= Estonian Newspaper Association =

Organization based in Estonia

The Estonian Newspaper Association (Eesti Ajalehtede Liit) is an umbrella organisation representing common interests of newspapers published in Estonia. As of July 28, 2007, it represents 41 publications.

The association was established in 1990 and has been a member of World Association of Newspapers since 1991.

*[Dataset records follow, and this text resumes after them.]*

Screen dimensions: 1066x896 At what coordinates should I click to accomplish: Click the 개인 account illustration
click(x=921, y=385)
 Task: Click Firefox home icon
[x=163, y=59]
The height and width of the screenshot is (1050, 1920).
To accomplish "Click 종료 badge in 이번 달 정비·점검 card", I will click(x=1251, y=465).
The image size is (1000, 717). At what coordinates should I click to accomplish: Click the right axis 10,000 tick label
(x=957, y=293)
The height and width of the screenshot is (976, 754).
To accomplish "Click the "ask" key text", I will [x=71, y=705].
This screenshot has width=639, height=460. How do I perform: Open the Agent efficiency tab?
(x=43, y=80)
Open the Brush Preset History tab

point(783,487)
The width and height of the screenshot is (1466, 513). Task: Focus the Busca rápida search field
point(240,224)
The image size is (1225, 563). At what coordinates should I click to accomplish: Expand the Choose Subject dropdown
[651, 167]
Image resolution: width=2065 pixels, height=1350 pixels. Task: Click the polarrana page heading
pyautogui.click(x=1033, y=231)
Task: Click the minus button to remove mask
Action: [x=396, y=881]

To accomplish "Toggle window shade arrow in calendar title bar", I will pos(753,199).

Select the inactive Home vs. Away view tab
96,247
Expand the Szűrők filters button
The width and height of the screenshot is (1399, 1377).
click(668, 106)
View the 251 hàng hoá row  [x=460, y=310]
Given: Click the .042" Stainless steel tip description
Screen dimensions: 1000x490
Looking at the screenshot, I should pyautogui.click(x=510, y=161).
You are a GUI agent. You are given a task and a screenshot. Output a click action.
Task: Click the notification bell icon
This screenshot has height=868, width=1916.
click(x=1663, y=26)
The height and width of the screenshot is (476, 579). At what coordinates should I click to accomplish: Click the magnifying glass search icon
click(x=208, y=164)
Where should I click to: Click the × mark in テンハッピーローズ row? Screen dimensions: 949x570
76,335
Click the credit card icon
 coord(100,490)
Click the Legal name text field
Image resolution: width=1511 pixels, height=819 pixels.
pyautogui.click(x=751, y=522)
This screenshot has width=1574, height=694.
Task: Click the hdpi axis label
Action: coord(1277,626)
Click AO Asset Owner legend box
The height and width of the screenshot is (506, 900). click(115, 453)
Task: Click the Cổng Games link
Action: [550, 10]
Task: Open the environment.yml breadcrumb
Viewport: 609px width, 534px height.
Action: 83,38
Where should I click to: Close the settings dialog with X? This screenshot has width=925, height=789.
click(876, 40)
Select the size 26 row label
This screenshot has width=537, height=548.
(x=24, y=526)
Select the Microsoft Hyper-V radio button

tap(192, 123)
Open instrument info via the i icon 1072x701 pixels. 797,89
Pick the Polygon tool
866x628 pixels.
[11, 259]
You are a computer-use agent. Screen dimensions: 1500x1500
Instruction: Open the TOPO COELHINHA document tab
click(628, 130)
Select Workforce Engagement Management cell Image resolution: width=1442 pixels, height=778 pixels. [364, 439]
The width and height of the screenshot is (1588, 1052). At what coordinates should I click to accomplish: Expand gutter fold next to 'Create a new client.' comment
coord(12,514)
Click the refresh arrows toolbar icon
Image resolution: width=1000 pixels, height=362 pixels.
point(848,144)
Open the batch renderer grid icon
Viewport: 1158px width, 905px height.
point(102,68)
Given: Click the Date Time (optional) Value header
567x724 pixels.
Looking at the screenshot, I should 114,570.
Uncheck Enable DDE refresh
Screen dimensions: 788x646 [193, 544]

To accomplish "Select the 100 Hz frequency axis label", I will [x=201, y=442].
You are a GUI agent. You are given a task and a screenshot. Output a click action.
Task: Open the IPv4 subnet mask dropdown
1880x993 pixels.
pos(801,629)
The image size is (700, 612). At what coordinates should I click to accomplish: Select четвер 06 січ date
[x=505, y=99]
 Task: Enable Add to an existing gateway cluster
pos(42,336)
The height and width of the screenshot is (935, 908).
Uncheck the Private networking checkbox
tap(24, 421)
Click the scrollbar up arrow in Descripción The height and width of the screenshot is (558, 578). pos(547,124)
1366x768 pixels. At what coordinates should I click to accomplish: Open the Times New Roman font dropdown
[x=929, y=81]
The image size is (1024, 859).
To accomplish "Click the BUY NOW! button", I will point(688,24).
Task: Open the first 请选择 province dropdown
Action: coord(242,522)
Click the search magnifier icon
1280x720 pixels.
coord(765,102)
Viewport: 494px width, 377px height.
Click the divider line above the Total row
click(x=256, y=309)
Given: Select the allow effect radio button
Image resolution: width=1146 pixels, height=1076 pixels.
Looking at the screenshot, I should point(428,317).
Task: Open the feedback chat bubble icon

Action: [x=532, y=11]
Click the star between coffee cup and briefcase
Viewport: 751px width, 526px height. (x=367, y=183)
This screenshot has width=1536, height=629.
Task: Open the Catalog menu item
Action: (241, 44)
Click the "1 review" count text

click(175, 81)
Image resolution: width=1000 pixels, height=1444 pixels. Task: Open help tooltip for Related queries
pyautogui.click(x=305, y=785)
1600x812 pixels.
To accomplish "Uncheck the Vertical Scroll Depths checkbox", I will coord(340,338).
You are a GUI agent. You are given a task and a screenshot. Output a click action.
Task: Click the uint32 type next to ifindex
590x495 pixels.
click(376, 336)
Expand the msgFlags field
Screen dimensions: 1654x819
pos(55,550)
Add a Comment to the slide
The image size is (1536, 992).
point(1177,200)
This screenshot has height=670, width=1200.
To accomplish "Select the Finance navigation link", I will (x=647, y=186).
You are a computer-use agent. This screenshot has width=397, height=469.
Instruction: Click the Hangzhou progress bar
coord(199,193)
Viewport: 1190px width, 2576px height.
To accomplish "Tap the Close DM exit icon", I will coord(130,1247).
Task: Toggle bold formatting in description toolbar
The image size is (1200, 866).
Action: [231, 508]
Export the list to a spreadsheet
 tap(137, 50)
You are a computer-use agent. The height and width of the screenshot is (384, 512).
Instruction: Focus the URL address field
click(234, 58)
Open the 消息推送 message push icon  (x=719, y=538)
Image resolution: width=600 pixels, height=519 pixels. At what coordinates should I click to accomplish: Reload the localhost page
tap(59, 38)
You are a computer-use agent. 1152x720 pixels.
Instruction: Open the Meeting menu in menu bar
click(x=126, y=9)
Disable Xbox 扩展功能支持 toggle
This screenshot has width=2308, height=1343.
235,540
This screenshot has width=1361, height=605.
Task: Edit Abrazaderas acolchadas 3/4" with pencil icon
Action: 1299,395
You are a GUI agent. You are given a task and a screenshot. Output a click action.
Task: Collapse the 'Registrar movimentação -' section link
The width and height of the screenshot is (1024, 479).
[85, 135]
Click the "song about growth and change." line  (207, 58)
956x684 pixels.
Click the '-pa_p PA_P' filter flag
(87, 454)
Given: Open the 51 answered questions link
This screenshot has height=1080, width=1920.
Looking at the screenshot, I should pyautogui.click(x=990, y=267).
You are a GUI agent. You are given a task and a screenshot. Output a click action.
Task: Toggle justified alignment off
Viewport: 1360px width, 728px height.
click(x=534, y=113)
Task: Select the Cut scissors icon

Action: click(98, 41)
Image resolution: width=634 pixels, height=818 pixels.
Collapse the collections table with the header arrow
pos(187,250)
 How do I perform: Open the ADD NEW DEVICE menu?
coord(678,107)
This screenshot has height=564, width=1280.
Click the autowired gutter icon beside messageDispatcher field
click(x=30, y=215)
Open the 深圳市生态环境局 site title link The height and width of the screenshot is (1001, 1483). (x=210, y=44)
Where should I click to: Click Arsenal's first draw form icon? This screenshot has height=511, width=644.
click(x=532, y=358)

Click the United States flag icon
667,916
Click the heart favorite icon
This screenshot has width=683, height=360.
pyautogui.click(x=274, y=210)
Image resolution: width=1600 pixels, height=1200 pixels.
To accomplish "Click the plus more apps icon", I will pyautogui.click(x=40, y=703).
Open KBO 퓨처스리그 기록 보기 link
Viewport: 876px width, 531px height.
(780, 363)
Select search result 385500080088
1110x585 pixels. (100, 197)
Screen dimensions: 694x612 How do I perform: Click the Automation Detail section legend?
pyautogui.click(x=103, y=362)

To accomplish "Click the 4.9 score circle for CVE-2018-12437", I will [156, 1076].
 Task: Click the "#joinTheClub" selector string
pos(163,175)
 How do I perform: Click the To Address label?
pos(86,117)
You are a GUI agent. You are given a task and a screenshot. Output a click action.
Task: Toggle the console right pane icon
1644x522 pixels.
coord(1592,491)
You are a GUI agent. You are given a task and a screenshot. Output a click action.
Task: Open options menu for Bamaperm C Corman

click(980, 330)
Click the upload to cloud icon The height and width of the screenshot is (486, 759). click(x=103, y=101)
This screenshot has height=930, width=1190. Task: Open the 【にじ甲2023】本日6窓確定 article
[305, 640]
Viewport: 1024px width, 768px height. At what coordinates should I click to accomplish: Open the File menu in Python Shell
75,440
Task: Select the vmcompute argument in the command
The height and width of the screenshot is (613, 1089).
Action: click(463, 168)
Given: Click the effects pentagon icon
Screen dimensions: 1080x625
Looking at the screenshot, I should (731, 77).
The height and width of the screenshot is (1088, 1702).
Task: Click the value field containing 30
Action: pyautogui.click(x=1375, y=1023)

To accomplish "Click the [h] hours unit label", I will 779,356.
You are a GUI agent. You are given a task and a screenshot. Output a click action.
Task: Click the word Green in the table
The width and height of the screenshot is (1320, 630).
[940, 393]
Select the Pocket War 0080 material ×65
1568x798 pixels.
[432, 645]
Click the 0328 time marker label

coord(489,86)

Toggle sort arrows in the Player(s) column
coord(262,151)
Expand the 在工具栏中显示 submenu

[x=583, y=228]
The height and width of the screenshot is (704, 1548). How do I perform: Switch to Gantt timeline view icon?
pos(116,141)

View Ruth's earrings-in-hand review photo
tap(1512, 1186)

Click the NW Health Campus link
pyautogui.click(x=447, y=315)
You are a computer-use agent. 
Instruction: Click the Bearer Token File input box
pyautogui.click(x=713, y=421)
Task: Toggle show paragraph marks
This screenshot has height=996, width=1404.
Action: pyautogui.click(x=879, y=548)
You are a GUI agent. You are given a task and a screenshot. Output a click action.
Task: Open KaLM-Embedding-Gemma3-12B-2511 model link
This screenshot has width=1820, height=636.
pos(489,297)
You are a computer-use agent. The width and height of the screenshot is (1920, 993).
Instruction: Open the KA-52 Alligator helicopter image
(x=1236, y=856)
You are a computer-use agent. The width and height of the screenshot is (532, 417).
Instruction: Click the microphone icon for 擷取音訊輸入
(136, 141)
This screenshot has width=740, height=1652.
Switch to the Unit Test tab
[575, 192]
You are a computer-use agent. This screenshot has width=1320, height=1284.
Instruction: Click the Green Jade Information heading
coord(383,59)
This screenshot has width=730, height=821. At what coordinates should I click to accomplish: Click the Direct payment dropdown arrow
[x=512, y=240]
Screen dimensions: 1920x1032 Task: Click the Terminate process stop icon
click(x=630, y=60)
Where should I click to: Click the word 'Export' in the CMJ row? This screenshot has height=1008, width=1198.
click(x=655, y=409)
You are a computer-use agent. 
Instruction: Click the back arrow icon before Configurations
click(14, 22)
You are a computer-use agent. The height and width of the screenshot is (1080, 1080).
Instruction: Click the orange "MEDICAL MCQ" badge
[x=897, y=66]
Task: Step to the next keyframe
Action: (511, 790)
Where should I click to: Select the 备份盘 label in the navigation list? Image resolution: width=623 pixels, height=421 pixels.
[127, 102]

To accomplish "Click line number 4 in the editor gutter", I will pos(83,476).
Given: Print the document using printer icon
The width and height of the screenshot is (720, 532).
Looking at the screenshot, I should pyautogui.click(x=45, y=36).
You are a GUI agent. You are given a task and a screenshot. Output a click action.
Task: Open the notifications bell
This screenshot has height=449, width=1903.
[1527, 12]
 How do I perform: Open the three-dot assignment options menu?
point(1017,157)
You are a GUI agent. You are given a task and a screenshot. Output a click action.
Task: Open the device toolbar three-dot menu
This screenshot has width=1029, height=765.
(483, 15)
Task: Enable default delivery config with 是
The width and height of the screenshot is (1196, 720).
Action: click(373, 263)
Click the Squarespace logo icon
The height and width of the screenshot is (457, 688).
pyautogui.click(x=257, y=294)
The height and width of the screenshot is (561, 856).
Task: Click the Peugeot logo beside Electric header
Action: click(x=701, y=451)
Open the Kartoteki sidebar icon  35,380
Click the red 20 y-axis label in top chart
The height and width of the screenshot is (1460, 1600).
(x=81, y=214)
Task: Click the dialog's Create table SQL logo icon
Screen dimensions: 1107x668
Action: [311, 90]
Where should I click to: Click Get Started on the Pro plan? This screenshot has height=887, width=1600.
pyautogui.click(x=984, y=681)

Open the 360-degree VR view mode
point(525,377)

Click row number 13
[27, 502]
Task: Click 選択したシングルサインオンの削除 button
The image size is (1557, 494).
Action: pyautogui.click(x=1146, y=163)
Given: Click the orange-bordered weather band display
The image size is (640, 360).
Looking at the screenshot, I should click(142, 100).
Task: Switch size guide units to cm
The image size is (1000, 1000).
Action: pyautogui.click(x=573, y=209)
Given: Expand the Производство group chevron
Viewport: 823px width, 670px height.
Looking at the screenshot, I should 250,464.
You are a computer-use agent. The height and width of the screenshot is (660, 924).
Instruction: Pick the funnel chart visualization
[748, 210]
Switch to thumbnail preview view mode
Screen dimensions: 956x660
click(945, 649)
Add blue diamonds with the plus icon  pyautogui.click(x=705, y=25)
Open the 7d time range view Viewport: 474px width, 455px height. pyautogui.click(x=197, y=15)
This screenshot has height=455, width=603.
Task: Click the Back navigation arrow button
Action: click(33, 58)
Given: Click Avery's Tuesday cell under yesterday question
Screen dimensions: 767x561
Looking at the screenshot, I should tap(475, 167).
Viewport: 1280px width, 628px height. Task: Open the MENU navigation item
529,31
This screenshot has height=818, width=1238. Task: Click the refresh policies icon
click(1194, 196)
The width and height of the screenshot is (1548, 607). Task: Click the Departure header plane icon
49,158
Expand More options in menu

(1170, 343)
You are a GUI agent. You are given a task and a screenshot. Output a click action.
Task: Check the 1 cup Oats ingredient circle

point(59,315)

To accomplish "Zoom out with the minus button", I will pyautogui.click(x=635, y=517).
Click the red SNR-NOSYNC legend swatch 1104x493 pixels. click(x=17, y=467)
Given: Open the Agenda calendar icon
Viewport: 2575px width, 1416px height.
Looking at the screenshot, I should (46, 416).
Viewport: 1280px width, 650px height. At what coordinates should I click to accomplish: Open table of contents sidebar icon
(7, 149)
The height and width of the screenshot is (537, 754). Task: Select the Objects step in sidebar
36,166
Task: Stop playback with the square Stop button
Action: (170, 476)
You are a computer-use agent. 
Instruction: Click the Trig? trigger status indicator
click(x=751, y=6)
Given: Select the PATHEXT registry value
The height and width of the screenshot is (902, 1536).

==Estonian Press Council==
In 2002 the association established the Estonian Press Council (Avaliku Sõna Nõukogu), with the purpose of the supervision of the Estonian press. It is a self-regulating body of the Estonian press. It provides a possibility to settle readers' complaints out of court, free of charge.

== Press Friend Award ==
Since 1994, the association has given out a yearly Press Friend award and an accompanying Press Enemy award. The Press Friend award comes with a stylised sculpture of a megaphone; there is no accompanying sculpture for the Press Enemy award.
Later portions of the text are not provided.